Neil Postman, chairman of the New York University School of Education's department of culture and communication, will receive an honorary doctorate of humane letters.
Hwang Keun Ok will be awarded a Presidential Citation for her service to orphans and the poor in Korea.
An academic processional starting at the parking lot of the Abraham Smoot Building at 3:15 p.m. Thursday will kick off the rites. Commencement will begin at 4 p.m.
Elder Richard G. Scott, a member of the Quorum of the Twelve Apostles of The Church of Jesus Christ of Latter-day Saints, is scheduled to conduct the exercises. He will be joined by BYU President Merrill J. Bateman.
Individual college convocations will start at 8 a.m. Friday in various locations on the Provo campus.
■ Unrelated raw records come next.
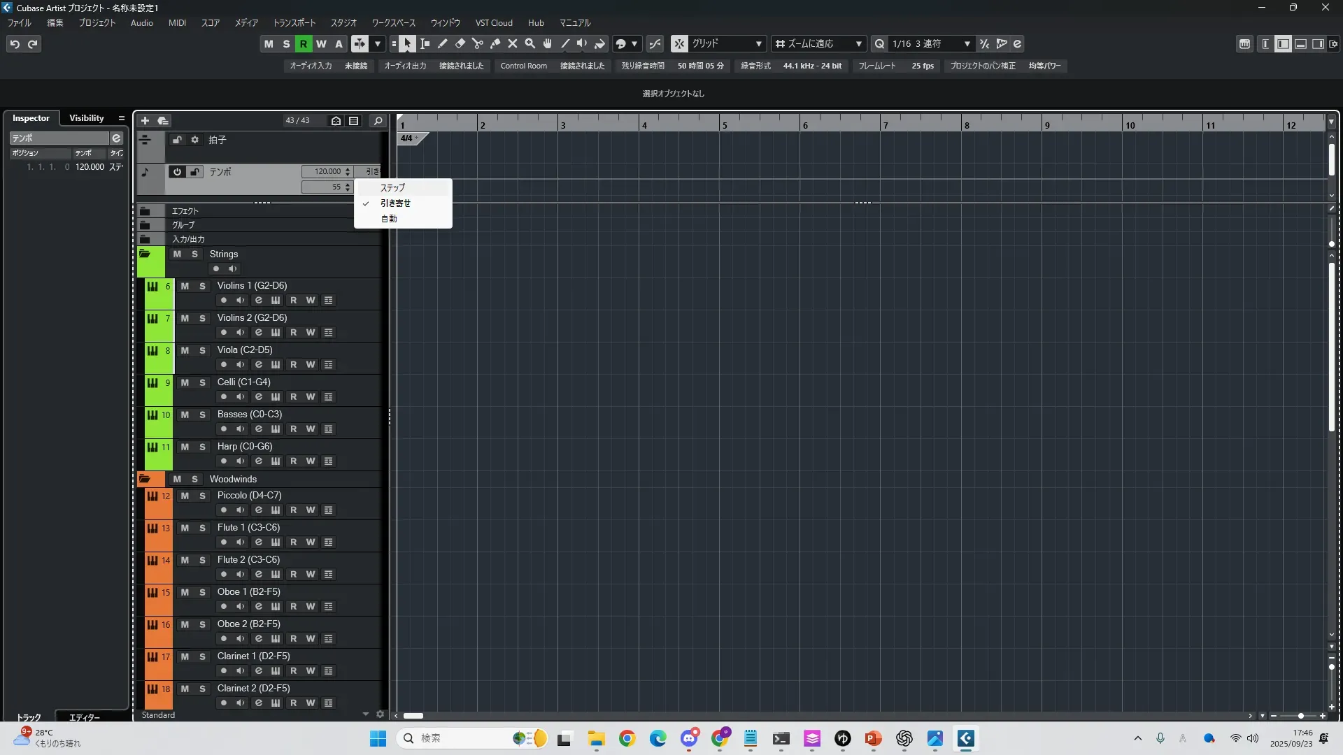Collapse the Woodwinds folder track

pyautogui.click(x=145, y=480)
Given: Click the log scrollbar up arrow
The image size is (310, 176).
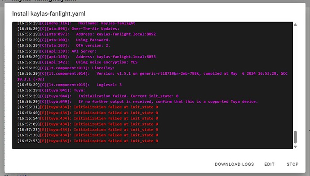Looking at the screenshot, I should 295,25.
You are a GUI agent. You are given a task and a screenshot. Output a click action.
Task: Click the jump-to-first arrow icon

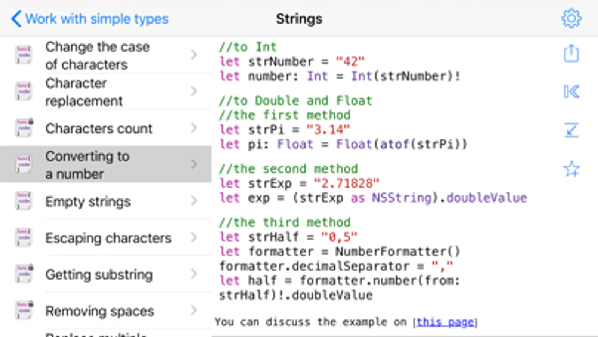(571, 92)
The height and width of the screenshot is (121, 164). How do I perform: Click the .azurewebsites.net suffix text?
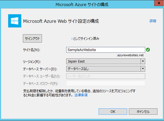point(130,55)
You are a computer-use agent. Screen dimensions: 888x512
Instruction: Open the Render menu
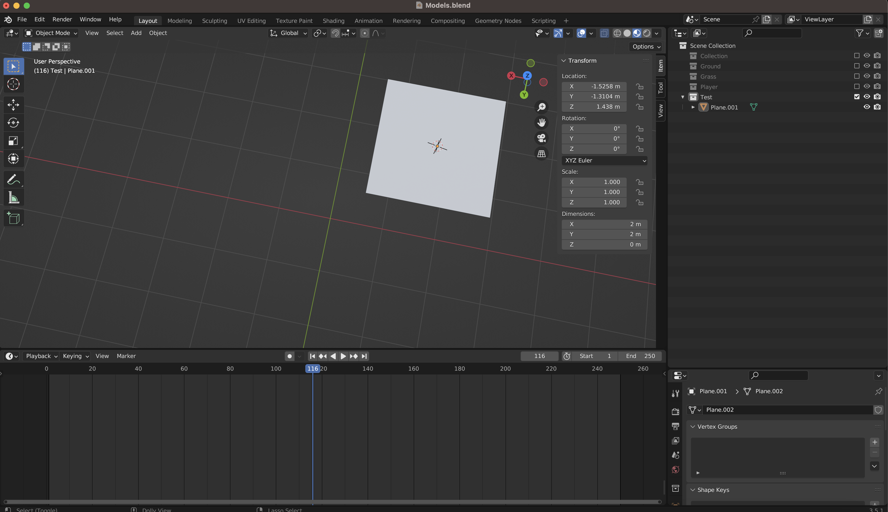tap(62, 19)
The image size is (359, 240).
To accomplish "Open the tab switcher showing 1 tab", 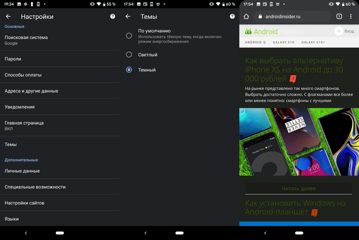I will 339,17.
Some 2,682 students are scheduled to receive degrees.
Also on Friday, Bateman and his wife, Marilyn, will greet graduates and their parents at a reception from 10:30 a.m. to noon in the BYU Museum of Art.
Postman, a professor at NYU, has written 17 books and more than 200 articles for such distinguished publications as the Harvard Education Review, the New York Times Magazine and Time magazine.
Hwang Keun Ok was principal of the Song Jook Orphanage, where she organized the "Tender Apples" children's choir.
She later organized the Tender Apples Home, an orphanage dedicated to serving the poor. She raised 84 children over a period of 20 years.